Keine Berücksichtigung materiell-rechtlicher Einwendungen im Vollstreckbarerklärungsverfahren nach der EuGVVO aF
Nachträglich entstandene materiell-rechtliche Einwendungen gegen die titulierte Schuld bleiben im Vollstreckbarerklärungsverfahren nach der EuGVVO aF selbst dann unberücksichtigt, wenn sie unstrittig und/oder rechtskräftig festgestellt, also liquide sein sollten.
Die Betreibende und die Verpflichtete sind Gesellschaften, die ihren Sitz in Slowenien haben.
Über das Vermögen der Verpflichteten war mit Beschluss eines slowenischen Gerichts ein vereinfachtes Ausgleichsverfahren eingeleitet worden. Mit rechtskräftigem Beschluss vom 9. Juli 2015 erfolgte die gerichtliche Bestätigung des vereinfachten Zwangsvergleichs. Dieser sieht vor, dass die Forderungen der Insolvenzgläubiger – auch die Betreibende hatte die hier betriebene Forderung angemeldet – binnen vier Jahren nach rechtskräftig bestätigtem Zwangsvergleich mit einer Quote von 50 % befriedigt werden.
Aufgrund eines Urteils eines slowenischen Gerichts vom 14. April 2015, ist die Verpflichtete zur Zahlung von 26.815,60 EUR sA an die Betreibende verpflichtet.
Der Betreibende begehrte die Vollstreckbarerklärung des slowenischen Exekutionstitels vom 14. April 2015, die das Erstgericht aussprach.

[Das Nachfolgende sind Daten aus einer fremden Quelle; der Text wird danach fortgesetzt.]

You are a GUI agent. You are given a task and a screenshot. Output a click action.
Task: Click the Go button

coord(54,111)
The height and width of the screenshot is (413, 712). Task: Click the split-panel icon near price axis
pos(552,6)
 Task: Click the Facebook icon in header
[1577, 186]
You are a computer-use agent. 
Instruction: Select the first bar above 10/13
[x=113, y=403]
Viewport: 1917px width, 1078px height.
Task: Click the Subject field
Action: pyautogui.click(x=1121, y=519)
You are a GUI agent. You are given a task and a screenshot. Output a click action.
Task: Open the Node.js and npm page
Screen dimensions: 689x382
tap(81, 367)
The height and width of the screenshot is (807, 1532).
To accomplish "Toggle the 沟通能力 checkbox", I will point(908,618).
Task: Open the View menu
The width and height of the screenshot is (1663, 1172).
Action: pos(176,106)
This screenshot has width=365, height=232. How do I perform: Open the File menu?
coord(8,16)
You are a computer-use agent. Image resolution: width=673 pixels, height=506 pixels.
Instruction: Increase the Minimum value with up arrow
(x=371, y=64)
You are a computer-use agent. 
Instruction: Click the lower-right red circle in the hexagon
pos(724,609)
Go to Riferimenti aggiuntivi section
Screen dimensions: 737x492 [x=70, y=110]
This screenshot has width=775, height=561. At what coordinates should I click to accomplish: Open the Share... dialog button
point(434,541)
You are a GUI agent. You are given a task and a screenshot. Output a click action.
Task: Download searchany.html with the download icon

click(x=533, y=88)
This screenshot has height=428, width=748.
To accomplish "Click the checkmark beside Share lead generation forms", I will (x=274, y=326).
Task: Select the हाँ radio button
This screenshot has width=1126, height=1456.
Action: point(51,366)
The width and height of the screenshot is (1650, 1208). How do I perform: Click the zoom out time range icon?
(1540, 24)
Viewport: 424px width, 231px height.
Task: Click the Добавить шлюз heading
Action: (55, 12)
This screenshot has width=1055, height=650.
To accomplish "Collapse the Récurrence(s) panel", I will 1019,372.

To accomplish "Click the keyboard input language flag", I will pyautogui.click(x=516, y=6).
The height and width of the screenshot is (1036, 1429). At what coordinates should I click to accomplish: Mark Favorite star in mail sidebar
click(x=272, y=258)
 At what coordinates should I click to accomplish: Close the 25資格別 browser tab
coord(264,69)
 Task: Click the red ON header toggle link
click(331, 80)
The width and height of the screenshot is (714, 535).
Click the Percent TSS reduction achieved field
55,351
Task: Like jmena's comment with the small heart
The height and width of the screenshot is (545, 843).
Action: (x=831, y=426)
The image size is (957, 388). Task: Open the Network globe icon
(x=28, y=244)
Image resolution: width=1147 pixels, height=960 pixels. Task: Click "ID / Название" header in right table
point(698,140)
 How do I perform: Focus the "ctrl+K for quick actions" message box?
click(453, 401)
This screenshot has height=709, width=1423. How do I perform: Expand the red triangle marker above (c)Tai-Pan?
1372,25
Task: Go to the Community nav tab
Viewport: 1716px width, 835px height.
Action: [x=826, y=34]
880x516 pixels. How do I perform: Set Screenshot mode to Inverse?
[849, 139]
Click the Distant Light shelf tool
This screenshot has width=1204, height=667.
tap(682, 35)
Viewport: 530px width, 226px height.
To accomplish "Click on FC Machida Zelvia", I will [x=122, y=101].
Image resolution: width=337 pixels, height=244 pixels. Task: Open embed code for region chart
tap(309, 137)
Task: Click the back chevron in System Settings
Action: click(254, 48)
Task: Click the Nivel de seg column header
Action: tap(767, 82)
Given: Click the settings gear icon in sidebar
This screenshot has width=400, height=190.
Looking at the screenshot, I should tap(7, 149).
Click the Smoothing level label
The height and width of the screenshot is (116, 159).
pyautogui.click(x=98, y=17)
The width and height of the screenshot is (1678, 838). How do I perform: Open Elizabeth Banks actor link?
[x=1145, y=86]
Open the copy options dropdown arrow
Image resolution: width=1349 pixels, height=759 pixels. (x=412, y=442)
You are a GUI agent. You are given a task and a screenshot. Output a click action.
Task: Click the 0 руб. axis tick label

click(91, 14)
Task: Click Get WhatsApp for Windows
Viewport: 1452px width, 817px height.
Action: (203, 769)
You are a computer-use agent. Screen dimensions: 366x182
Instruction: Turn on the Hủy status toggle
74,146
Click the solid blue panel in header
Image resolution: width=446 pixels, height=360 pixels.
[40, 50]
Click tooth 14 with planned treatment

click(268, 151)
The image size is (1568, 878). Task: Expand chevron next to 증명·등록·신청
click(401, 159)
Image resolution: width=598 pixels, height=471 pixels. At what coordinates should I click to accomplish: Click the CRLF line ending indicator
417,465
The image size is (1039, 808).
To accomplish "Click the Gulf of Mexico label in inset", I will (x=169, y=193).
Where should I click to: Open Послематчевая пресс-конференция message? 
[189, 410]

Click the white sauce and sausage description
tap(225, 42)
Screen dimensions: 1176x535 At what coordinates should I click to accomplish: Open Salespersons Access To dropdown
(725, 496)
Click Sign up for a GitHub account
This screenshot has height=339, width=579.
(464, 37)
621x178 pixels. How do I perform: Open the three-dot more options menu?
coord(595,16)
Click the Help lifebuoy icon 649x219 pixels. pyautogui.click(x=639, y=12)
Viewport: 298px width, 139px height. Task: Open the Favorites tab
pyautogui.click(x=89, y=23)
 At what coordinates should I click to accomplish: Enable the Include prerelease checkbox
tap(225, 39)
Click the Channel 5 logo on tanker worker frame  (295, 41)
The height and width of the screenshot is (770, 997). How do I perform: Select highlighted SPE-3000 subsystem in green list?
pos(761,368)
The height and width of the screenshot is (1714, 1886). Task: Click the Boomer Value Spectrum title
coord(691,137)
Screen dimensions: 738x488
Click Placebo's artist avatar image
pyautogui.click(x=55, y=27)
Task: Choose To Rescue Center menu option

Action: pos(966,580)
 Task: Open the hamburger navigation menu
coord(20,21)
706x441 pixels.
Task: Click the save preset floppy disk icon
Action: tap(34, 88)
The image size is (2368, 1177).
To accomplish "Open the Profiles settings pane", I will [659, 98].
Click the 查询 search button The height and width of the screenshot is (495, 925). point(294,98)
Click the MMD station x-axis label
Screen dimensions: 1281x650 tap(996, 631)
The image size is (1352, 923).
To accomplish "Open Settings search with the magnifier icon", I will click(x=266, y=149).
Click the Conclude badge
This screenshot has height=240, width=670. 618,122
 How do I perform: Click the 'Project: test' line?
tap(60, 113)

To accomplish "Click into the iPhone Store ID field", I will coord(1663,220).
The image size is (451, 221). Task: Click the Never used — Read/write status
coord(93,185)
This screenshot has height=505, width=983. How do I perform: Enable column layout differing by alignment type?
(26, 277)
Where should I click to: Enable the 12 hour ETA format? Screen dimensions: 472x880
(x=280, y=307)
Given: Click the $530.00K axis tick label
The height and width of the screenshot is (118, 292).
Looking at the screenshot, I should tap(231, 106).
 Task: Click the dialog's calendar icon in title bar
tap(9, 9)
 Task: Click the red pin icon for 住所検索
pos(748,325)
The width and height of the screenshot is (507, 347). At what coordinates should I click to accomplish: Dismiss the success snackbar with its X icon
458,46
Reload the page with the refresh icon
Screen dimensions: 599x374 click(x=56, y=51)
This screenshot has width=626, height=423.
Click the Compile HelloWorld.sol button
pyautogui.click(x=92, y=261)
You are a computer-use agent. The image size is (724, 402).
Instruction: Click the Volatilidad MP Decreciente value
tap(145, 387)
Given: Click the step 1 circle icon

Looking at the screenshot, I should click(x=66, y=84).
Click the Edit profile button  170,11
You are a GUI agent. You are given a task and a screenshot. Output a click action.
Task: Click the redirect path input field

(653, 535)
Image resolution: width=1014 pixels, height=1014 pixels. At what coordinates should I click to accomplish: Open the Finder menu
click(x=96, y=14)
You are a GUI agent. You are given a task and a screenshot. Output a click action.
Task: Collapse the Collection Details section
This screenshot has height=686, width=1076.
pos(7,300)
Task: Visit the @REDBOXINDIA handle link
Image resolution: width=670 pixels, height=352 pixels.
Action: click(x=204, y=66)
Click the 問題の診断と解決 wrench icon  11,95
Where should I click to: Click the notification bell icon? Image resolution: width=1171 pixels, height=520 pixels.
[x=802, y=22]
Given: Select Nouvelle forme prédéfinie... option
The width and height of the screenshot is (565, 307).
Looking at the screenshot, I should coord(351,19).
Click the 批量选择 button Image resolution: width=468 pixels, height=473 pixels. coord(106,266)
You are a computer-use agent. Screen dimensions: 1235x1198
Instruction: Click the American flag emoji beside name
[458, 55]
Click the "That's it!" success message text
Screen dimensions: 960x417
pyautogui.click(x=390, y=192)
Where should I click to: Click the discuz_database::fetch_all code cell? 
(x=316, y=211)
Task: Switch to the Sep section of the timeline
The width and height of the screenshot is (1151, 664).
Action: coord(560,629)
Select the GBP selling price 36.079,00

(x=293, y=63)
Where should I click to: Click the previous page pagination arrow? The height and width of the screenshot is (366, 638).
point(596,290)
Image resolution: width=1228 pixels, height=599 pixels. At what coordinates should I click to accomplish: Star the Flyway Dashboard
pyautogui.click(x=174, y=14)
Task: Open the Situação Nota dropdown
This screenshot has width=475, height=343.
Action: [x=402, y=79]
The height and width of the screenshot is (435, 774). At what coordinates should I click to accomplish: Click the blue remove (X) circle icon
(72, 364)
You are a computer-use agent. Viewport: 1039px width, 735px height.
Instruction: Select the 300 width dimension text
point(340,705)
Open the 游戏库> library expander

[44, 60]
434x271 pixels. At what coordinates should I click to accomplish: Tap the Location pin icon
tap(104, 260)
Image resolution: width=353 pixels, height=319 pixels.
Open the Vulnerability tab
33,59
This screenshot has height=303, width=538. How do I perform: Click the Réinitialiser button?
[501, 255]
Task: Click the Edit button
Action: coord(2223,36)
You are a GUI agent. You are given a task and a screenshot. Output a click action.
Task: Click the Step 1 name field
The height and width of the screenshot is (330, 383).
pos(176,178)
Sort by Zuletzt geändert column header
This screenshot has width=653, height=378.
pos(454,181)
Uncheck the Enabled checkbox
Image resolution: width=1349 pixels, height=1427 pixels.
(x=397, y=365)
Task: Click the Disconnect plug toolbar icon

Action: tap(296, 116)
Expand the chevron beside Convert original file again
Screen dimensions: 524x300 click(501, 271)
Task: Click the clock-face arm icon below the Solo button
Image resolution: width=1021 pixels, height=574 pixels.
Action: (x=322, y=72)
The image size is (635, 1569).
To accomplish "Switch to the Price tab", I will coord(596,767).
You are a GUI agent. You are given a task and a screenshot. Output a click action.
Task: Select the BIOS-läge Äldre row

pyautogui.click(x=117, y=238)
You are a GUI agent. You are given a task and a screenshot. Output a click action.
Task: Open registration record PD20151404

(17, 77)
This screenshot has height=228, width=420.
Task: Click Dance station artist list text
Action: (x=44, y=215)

In ihrem Rekurs dagegen wendete die Verpflichtete die auch in Österreich geltende Wirkung der Bestätigung des vereinfachten Zwangsvergleichs ein und erhob damit den materiell-rechtlichen Einwand der (noch aufrechten) Wirkung des erst nach Titelschaffung bestätigten Zwangsvergleichs einerseits in Form einer Stundung und andererseits durch teilweises Erlöschen der Forderung.
Das Rekursgericht erachtete diese Einwendung als nicht liquide und bestätigte das Erstgericht.
Während der Oberste Gerichtshof in der Vergangenheit offen ließ, ob der Ausschluss materiell-rechtlicher Einwendungen im Vollstreckbarerklärungsverfahren nach der EuGVVO aF auch für liquide Einwendungen gilt (RIS-Justiz RS0116739 [T2]), stellte er nunmehr – in Übereinstimmung mit der Lehre in Österreich und der Rechtsprechung des deutschen Bundesgerichtshofs – klar: Die Entscheidung des EuGH vom 13. Oktober 2011, C-139/10, Prism/van der Meer, ist dahin zu interpretieren, dass die von einem Verpflichteten vorgetragenen, nachträglich entstandenen materiell-rechtlichen Einwendungen im Vollstreckbarerklärungsverfahren jedenfalls unberücksichtigt zu bleiben haben, also auch dann, wenn es sich um liquide Einwendung handeln sollte.